OpenAI announced the release of GPT-4 a few days ago, with the not-surprisingly flurry of news reports, quite a few hyperbolic, and a few good. I watch RSS feeds (with the amazing open-source NetNewsWire app) of various individuals, forums, and a few online sources for my technology news – so it was a fairly notable deluge. One of the most common words in the opening statements that describe what this new update was about is “Understands”. Bullshit and poppycock! Using the word understanding is pissing me off.
Some better journalists put the word in quotes in their article, which I read as “appears to understand”. Others don’t even bother to do that. Yes, I’m being really judge-y. For the better journalists, I wish they wouldn’t take the techy, pop-culture-focused journalistic shorthand. It’s lazy, and worse – incredibly misleading. Misleading enough that I annoyed myself into writing this blog post.
Large Language Models (LLMs) don’t understand a damn thing. They blindly, probabilistically map data. There’s no reasoning, deduction or analytic decisions in the process. They’re consummate mimics and predictors of expected output, trained with obscenely huge amounts of data. Sufficiently so that when they reply to questions asked, they do a darned impressive job of seeming to know what they’re talking about. Enough to fake out tests, in the latest GPT-4 announcement. That probably should say something (negative) about how well those tests actually judge understanding, not how good GPT systems are getting.

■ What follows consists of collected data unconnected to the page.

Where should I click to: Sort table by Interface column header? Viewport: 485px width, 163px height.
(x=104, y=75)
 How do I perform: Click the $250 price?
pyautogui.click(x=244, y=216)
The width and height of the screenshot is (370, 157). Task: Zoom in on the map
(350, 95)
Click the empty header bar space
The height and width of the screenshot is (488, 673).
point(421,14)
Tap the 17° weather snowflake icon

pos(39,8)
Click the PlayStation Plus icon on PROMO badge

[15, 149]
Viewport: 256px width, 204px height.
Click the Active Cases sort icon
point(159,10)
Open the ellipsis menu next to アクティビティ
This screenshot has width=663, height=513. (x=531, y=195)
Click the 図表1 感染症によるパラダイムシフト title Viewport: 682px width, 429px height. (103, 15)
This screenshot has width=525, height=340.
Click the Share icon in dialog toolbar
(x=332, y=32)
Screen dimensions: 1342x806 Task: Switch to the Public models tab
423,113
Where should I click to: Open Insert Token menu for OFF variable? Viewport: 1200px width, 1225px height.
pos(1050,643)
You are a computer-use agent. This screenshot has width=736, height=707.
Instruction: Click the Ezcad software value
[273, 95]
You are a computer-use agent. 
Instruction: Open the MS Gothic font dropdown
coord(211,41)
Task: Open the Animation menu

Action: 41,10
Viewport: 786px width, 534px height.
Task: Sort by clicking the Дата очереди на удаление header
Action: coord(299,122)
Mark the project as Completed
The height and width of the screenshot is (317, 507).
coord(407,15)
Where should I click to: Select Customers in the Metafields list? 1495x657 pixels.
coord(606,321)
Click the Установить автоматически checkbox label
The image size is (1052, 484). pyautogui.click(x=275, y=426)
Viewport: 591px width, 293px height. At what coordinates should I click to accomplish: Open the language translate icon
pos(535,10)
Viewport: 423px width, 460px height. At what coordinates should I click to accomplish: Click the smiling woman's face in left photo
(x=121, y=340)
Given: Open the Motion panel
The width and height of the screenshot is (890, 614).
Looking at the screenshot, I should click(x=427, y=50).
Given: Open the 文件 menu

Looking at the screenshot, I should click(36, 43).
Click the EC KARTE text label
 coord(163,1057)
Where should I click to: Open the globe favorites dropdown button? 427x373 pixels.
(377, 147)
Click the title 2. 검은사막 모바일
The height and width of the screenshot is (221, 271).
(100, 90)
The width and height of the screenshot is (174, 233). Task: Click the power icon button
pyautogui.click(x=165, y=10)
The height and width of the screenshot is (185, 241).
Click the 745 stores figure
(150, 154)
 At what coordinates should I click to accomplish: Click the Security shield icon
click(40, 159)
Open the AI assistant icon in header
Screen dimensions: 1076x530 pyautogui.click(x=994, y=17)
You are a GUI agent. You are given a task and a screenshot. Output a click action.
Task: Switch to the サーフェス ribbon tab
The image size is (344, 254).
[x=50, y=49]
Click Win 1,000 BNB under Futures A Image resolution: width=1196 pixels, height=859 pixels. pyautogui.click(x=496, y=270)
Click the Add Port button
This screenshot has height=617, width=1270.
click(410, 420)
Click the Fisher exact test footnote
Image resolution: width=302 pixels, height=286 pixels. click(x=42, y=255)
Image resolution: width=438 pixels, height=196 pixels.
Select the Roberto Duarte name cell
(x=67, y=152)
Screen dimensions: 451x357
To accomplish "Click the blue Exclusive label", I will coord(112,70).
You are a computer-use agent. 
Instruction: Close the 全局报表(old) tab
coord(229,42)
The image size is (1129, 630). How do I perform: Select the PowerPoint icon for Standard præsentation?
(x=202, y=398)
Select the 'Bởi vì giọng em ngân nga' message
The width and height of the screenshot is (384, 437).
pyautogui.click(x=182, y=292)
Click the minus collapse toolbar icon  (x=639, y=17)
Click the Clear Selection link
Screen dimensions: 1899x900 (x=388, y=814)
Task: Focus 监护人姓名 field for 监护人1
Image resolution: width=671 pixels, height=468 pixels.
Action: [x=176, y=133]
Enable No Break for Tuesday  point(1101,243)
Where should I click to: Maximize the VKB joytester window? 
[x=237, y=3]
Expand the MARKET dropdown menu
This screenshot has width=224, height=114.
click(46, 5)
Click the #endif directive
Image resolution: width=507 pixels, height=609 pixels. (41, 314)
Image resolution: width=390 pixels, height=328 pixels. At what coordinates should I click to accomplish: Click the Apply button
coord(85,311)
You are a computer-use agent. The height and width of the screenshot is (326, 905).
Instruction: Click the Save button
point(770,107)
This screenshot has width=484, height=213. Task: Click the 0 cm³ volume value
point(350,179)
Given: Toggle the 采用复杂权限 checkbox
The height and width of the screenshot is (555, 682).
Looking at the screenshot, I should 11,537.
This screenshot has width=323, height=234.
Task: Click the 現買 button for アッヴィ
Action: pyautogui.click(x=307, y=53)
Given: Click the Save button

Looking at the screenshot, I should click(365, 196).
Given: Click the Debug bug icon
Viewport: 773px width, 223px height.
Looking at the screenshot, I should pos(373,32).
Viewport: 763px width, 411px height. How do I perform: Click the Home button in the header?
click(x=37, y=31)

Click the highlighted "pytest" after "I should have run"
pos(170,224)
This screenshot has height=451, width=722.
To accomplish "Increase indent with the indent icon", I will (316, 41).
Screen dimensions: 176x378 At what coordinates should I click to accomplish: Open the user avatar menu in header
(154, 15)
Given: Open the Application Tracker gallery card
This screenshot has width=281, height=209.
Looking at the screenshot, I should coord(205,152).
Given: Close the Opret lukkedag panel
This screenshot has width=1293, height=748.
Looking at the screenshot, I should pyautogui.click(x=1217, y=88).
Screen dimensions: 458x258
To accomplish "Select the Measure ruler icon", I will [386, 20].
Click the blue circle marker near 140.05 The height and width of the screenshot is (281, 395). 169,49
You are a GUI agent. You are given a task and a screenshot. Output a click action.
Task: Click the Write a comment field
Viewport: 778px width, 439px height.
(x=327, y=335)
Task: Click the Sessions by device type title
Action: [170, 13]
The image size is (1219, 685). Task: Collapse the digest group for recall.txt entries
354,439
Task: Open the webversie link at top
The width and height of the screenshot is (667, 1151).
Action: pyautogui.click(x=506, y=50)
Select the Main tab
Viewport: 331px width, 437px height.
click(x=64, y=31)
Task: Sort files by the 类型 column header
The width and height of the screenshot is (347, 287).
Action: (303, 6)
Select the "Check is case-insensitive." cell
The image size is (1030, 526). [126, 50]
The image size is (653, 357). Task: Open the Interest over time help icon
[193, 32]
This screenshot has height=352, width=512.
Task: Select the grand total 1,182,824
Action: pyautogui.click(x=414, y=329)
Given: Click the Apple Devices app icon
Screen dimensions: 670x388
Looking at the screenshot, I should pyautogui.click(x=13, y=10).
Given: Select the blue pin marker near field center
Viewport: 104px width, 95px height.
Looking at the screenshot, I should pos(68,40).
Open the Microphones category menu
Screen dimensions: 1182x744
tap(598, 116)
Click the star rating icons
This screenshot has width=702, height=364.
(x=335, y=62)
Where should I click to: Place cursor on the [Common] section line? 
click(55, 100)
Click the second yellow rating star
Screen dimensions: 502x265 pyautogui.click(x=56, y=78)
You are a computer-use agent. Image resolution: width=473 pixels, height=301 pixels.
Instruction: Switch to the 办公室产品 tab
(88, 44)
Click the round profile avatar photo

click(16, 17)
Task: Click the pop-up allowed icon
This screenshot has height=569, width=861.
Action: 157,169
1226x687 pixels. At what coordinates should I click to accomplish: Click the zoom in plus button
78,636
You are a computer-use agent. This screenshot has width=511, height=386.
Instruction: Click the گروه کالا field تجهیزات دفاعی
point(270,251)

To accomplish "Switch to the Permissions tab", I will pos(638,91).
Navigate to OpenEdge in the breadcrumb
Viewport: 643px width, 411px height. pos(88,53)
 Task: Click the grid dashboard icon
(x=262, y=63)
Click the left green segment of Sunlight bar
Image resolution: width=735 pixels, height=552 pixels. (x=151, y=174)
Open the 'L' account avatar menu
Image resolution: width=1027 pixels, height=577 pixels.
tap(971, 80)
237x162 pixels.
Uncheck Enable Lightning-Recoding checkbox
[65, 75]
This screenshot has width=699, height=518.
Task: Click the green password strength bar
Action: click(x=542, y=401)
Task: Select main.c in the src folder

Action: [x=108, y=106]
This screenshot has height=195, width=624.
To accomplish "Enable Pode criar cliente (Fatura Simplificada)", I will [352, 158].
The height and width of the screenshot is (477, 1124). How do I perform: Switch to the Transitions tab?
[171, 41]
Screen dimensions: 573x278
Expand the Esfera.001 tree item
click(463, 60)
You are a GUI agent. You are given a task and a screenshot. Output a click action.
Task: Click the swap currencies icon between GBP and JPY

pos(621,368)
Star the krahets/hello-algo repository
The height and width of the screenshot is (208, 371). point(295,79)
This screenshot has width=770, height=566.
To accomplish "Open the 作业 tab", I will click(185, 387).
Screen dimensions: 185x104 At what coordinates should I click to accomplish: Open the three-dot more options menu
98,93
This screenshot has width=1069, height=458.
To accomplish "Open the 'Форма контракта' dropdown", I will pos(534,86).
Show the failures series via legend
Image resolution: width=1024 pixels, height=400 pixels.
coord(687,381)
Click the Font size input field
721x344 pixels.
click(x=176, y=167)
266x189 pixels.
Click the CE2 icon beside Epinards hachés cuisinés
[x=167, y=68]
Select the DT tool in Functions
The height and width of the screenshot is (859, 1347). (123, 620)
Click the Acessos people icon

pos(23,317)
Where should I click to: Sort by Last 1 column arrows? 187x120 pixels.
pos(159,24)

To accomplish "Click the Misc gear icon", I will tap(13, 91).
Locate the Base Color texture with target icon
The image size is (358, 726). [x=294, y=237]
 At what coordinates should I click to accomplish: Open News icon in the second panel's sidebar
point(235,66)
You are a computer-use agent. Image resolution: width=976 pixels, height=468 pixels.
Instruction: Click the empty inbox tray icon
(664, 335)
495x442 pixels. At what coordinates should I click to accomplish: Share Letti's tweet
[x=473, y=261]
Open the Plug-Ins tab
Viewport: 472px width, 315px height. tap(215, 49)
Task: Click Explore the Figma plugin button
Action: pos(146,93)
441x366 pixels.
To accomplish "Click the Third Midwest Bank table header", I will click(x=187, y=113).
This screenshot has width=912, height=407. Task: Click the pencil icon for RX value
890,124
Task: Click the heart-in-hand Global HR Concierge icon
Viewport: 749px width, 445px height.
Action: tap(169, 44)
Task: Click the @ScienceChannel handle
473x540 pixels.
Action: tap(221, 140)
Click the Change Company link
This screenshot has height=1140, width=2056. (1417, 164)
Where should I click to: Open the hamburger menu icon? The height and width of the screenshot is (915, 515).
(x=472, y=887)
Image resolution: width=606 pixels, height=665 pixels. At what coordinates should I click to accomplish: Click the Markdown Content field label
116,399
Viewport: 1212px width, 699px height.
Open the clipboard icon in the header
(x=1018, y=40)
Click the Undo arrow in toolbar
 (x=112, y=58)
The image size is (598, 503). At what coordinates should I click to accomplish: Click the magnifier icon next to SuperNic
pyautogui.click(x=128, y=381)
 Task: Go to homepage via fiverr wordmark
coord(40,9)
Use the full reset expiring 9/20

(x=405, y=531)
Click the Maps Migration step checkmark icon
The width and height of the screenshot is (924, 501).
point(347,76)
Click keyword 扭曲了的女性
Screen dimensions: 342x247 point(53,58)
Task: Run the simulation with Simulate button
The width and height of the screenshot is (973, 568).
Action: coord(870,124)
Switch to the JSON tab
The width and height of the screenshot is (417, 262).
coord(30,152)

To my horror, the most popular showboat of this pattern is that they confidently assert any number of things which have no basis in fact. It’s the worst kind of toadying lickspittle, saying what you want to hear. A person, who’s been told to expect understanding from the system, is being given words utterly without meaning – “making shit up” from its internal mappings. Some happen to align with facts, but there’s zero validation of those facts.
There’s two sides to an LLM – there’s data coming in, called “encoding” which maps the input the model expects into where that input fits within the model itself. The other side is “inference” which is the generative side of the equation – it’s trying to pick the most likely representation coming out – in the case of models such as ChatGPT, that’s in the form of text and sentences. With other models the inputs are text and the output images, or inputs of sound files and output of text.
One of the properties that I love about LLMs is that with the volume of data, it turns out that languages – even fairly radically different languages – end up mapping in very similar ways in large enough volumes. When we can apply the correspondences for a few, we quickly get sufficient mappings for even words we don’t know to use the LLM as a very reasonable translator. And not just of words, but of phrases and whole sentences. That very capability was included a recent release of Whisper (another project by OpenAI), with a model that was small enough to fit within a single computer. This model works off audio streams, and converts it into text. And one of the more magical capabilities of Whisper is the ability to automatically recognize the language and translate the results into English on the fly. So you can speak in Japanese or Spanish, and it returns the text in an English translation.
Just like the generative properties, it’s also random – but fortunately our perceptions of translation is that it’s lossy and potentially wrong. It’s viewed as “likely close, but may not be entirely accurate”. For the most part, people don’t take a translation as an absolute statement of fact – although that seems to be the reaction to the generative models of something like Bing or ChatGPT. The value is in the “it’s close enough that we can close the gaps”. That’s a whole different world from taking the “generative text” as gospel truth of answers and facts, like it knew something, or looked it up in some knowledge base. It didn’t – it just mapped information from an obscenely large number of patterns into what it guessed was a reasonable response. Generative text from LLMs isn’t reporting facts, it’s reporting what maps most closely to what you’re prompting it, there’s no understanding, or reasoning, involved.
If you made it this far, I should mention that there IS some really cool research happening that uses large language models (and related machine-learning systems) to do data extraction – the refine out information into a knowledge base, or based on past experiences predict basic physics reactions. That’s the cool stuff, and where the magic is happening. Our local UW ML research groups are doing some amazing work on that front, to the end result being able to deduce and induce reasoning to answering questions.